Information about the accident
On March 2, 2006, Ashlyn Dyer was struck by a car while jogging through the Presidio in San Francisco. The driver did not stop and Ashlyn was left unconscious by the side of the road. A park maintenance worker
spotted her on his way to work soon after she was hit and called for help. Ashlyn was taken to the hospital in critical condition while authorities tried to determine her name and information.
The police used her ipod (via the serial number which she registered with Apple) to determine who she was and contacted her family. Meanwhile, she sustained many injuries to her head, spine, ribs and lungs.

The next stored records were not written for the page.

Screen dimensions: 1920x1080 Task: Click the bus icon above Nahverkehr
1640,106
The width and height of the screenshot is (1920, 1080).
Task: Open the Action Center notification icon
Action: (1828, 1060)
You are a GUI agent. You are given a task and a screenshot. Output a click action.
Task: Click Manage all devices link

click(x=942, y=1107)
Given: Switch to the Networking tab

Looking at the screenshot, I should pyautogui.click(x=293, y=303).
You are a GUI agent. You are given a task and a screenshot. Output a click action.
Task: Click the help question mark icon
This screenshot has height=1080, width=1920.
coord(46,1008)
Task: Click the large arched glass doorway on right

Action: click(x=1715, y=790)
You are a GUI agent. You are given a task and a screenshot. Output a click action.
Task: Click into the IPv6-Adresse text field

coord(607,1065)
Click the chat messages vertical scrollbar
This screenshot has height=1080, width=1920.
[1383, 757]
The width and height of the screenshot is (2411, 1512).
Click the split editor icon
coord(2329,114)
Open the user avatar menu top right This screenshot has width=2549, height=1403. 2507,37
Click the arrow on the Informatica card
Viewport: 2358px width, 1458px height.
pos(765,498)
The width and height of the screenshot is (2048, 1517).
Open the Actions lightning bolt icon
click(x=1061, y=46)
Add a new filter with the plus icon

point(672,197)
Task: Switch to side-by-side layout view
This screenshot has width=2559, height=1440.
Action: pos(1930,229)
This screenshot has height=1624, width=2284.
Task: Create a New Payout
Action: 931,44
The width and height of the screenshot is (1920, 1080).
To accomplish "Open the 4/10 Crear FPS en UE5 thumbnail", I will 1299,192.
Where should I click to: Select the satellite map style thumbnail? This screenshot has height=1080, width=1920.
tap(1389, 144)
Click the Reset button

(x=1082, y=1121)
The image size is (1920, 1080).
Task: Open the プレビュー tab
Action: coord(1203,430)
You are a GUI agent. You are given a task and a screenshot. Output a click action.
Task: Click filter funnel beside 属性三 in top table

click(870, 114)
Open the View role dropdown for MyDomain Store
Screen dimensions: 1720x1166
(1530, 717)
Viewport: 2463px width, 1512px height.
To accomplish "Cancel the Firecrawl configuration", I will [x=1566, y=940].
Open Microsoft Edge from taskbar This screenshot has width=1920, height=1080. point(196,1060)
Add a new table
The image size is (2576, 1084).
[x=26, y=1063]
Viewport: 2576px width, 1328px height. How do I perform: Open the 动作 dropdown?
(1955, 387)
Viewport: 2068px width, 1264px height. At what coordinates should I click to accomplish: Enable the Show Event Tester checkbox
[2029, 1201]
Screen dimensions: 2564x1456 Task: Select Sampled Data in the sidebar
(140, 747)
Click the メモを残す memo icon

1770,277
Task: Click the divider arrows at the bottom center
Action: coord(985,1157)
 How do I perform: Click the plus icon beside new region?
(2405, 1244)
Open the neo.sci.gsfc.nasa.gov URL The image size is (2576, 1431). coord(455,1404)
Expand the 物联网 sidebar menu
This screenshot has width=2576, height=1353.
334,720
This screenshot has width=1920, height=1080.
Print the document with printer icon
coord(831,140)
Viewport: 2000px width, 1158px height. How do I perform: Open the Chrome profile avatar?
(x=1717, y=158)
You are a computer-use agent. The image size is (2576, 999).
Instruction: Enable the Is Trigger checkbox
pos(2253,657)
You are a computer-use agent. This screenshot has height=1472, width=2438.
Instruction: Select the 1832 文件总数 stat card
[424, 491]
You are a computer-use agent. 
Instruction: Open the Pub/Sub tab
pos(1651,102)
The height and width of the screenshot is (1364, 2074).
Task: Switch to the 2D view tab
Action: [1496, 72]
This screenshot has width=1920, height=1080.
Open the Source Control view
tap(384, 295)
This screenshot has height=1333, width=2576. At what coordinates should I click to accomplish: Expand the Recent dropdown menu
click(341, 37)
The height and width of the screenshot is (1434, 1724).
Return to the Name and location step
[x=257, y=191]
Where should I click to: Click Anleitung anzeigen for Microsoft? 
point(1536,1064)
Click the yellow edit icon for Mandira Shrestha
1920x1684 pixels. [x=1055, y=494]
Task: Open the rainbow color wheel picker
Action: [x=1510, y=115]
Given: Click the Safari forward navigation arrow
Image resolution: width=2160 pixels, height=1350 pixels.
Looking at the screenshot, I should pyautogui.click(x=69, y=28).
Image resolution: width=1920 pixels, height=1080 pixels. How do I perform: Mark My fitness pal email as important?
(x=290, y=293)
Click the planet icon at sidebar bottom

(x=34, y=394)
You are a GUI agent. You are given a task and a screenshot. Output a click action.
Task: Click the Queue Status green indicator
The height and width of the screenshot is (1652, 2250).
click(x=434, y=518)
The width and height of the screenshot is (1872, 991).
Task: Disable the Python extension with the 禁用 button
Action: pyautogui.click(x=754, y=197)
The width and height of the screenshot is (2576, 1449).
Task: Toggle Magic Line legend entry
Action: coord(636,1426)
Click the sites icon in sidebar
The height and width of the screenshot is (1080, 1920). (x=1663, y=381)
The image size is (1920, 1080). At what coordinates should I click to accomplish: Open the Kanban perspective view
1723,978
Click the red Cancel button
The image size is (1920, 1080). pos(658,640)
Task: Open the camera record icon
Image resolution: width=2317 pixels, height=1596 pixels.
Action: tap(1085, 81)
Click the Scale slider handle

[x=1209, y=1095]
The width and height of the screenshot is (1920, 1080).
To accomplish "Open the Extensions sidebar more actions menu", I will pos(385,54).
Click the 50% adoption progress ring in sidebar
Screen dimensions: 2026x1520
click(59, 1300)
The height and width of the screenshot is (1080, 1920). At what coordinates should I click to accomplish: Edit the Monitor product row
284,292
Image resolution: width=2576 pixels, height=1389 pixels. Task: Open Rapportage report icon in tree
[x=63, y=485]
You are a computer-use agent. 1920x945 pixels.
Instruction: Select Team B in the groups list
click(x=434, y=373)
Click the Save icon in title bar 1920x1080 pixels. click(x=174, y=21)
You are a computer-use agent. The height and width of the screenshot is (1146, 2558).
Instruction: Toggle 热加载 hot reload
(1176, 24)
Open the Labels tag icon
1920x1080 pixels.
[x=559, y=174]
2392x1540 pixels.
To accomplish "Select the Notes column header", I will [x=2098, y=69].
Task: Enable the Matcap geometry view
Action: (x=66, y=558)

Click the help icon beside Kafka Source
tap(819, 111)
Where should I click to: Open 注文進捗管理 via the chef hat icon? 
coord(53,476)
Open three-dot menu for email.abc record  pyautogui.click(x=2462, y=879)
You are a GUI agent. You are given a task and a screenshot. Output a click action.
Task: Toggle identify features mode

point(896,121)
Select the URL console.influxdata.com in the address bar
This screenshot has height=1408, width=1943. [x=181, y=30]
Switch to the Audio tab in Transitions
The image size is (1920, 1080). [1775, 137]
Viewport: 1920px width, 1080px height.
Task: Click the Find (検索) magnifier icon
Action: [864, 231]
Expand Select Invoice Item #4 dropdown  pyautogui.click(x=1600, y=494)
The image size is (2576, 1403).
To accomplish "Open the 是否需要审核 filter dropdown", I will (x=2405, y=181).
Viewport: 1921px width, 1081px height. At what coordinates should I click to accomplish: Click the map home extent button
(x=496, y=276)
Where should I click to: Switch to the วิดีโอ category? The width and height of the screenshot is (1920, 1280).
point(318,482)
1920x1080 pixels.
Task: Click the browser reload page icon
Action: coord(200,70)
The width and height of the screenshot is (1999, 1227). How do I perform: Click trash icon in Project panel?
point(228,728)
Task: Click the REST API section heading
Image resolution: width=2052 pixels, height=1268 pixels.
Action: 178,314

Although there were early signs of improvement, by Wednesday night it was apparent that Ashlyn had sustained a severe, irreversible brain injury caused by the lack of oxygen for a period of probably greater than ten minutes from the time she was hit until paramedics arrived and began resuscitation. This lack of oxygen caused brain swelling (cerebral edema) which was impossible to control adequately to protect her brain, despite medicines and bedside procedures. Dr. Manley consulted with brain injury experts around the country and it was the opinion of all that if Ashlyn did survive she would be forever in a vegetative state. The treatment for the brain swelling was withdrawn Thursday night.
Sunday afternoon, March 12, 2006, life support was withdrawn and Ashlyn passed painlessly.
Ashlyn was a full donor, and as a result of Ashlyn’s passing, many of Ashlyn’s organs were able to be recovered to save the lives of many others throughout the Bay Area. Ashlyn’s family and friends are happy that Ashlyn could affect, and save the lives of others in need.